— Required task —
Please retype every row below word for word, leaving the pictures out.
====== Record list ======
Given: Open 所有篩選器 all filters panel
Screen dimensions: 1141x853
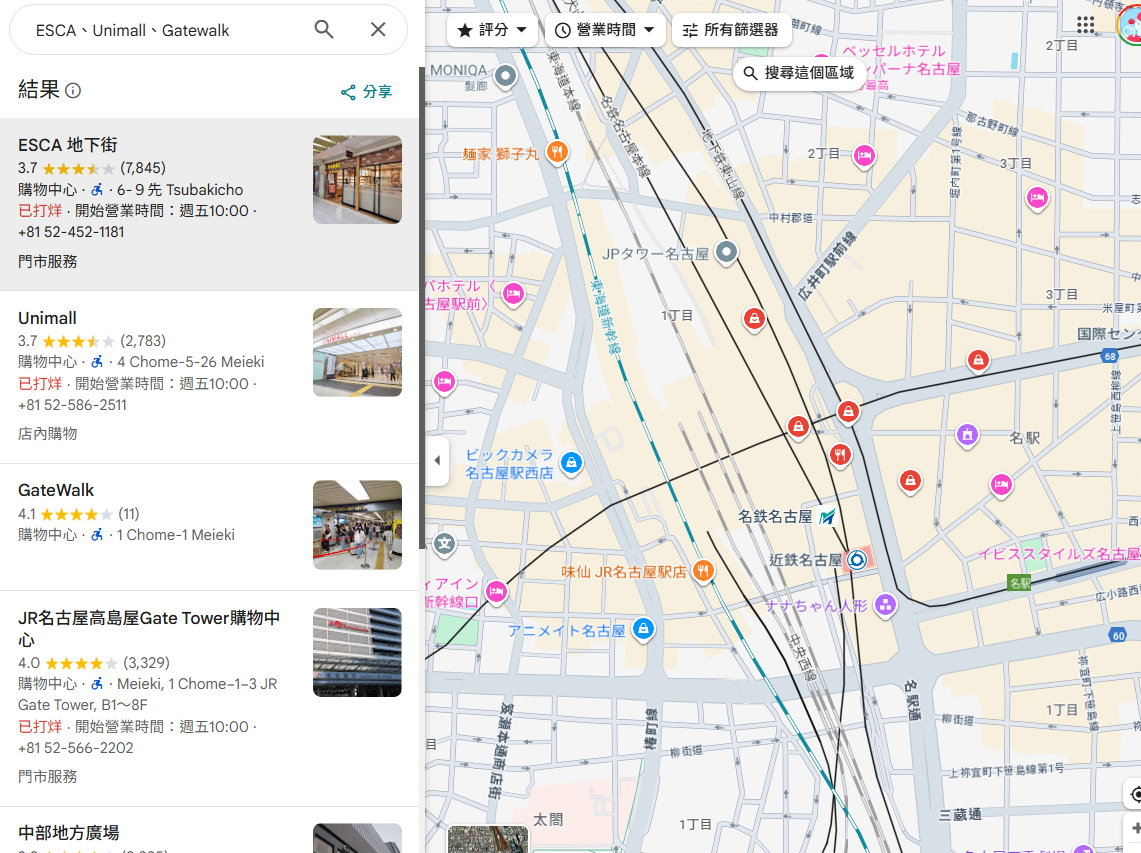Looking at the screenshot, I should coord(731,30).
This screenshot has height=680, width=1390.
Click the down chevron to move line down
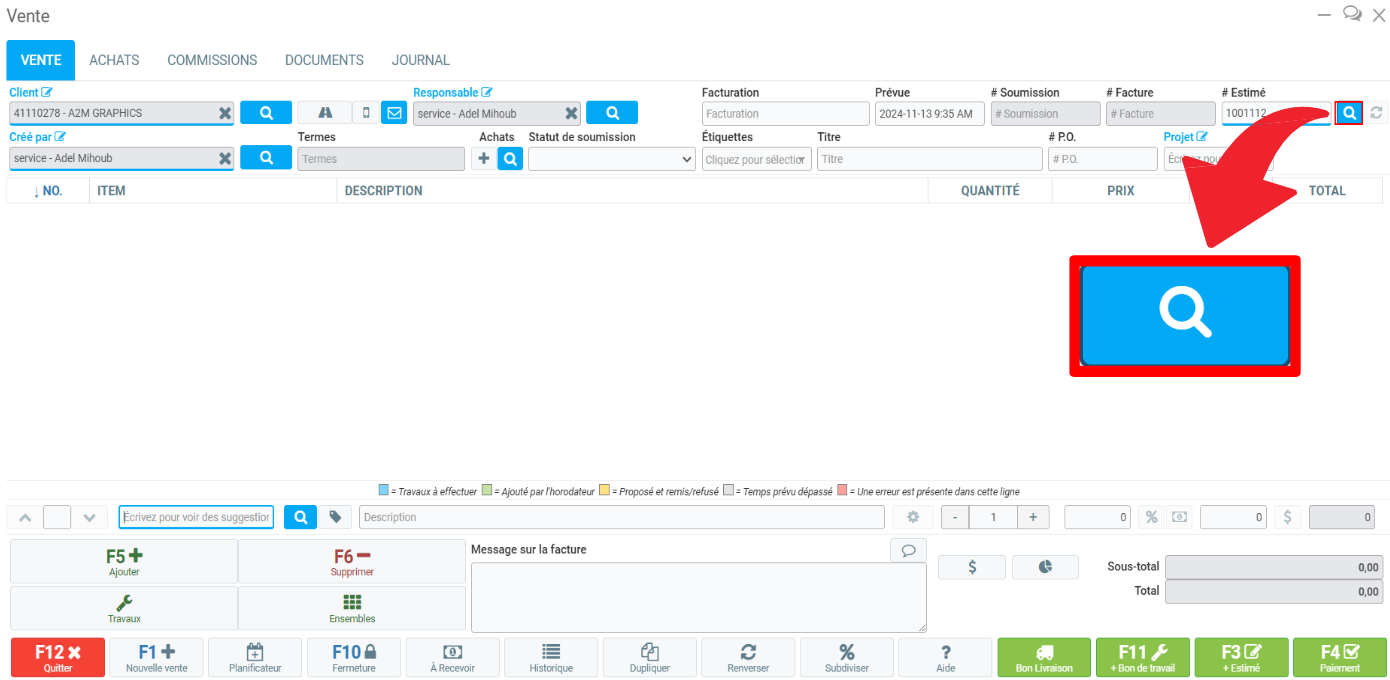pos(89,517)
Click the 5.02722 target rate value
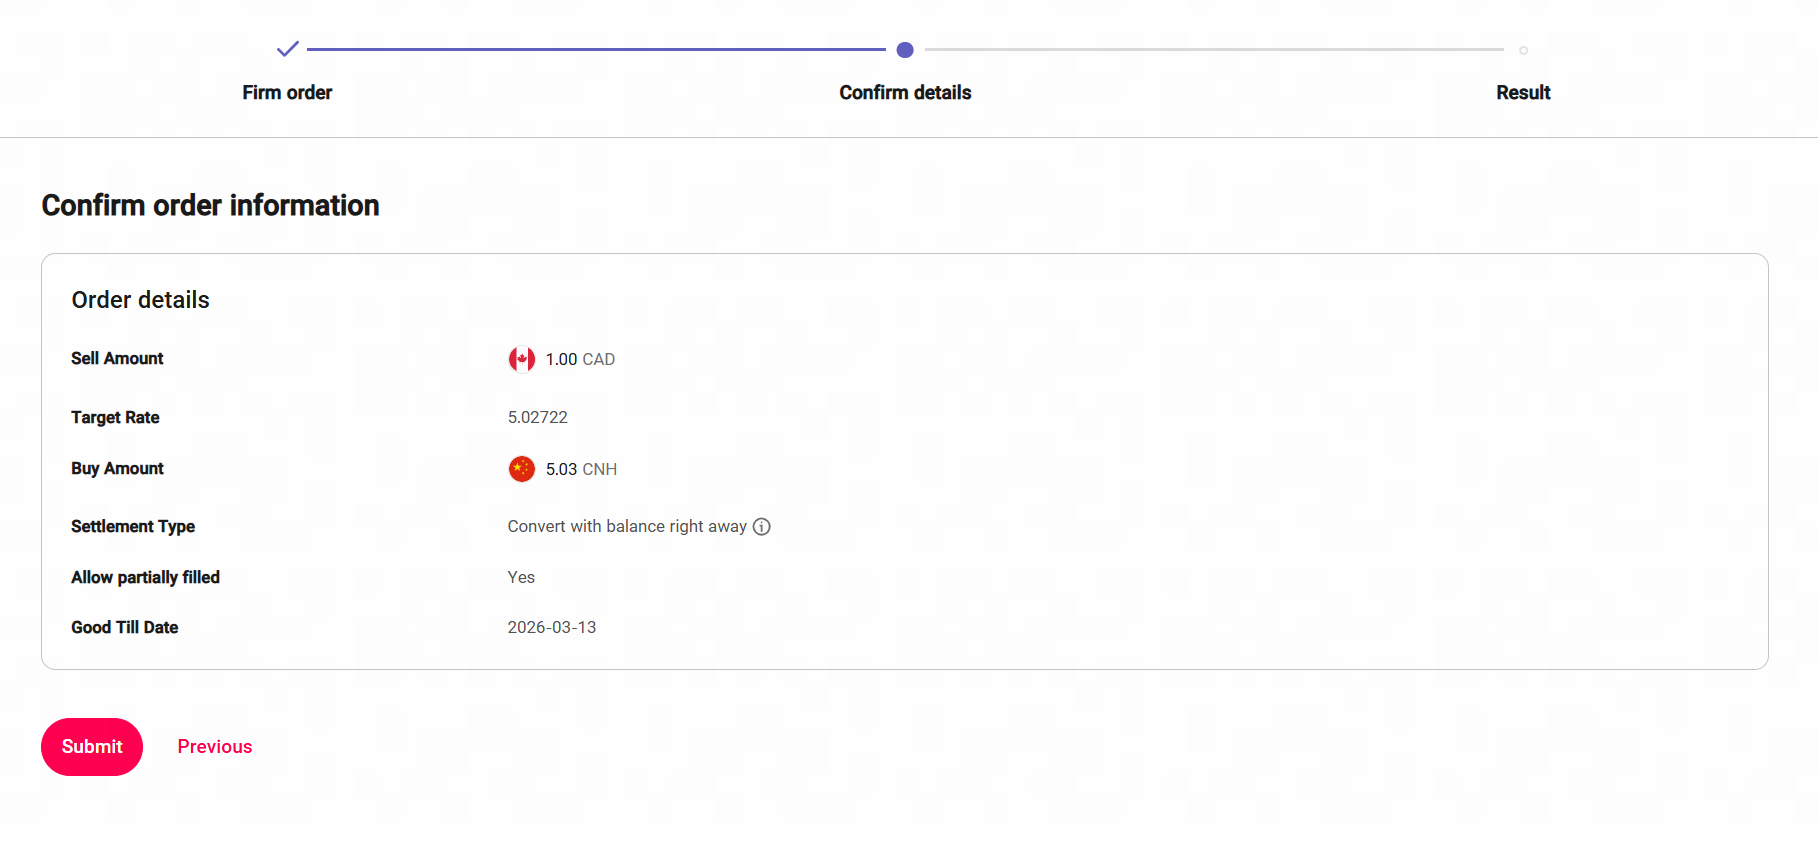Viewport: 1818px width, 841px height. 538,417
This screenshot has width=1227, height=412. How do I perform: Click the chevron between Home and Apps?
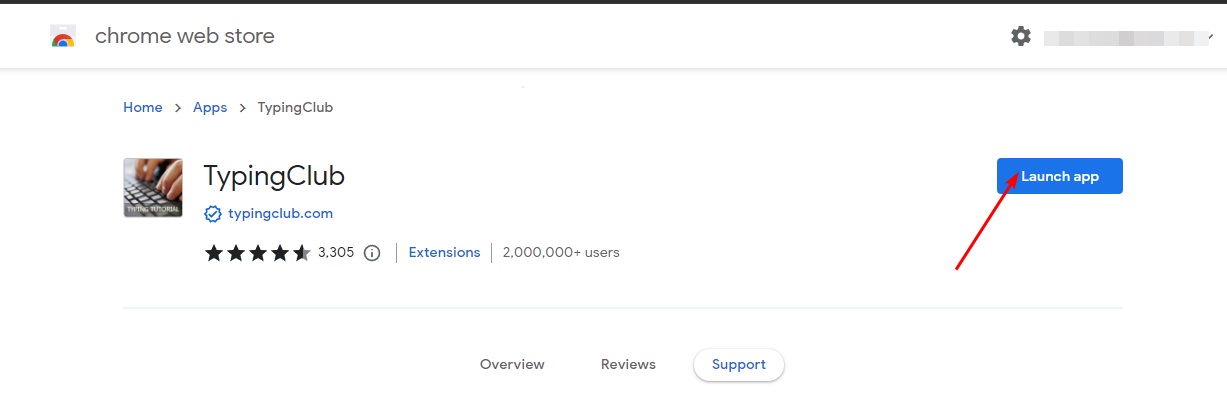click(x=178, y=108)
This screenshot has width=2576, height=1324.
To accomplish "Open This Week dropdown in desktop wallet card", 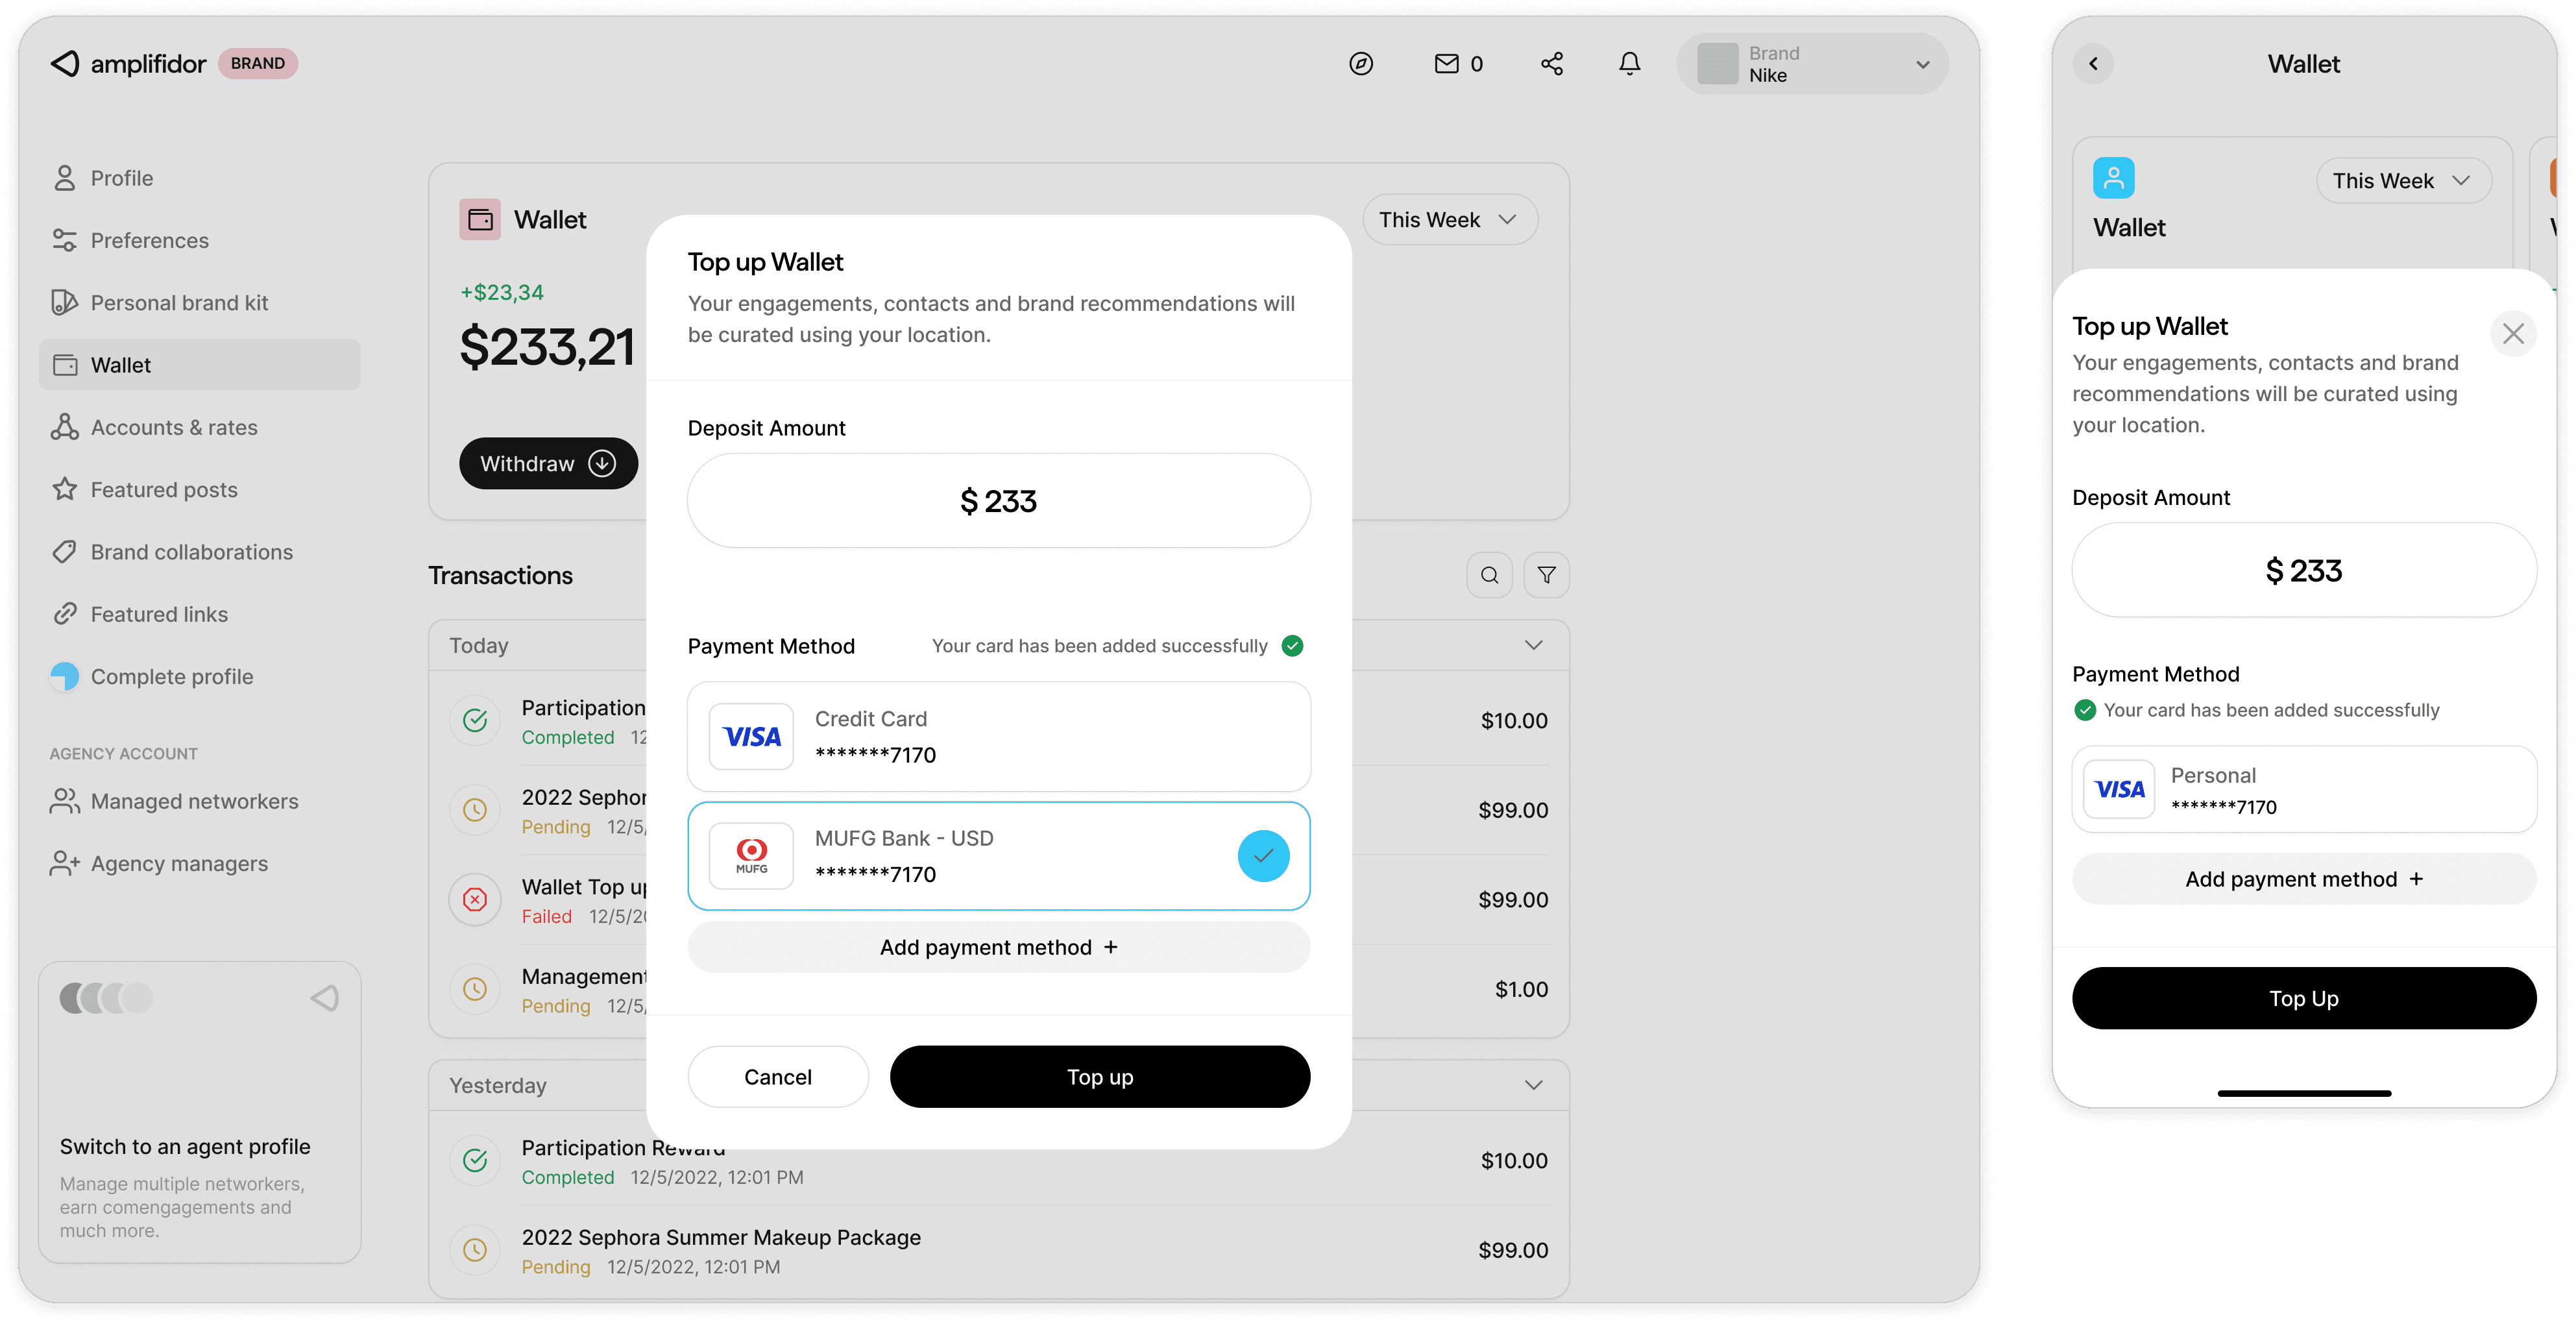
======
— Reply —
Given: Open 所有篩選器 all filters panel
Screen dimensions: 1141x853
Looking at the screenshot, I should coord(731,30).
This screenshot has height=680, width=1390.
Click the down chevron to move line down
pos(89,517)
Click the 5.02722 target rate value
Viewport: 1818px width, 841px height. 538,417
This screenshot has width=1227, height=412. How do I perform: Click the chevron between Home and Apps?
click(x=178, y=108)
This screenshot has width=2576, height=1324.
To accomplish "Open This Week dropdown in desktop wallet card", 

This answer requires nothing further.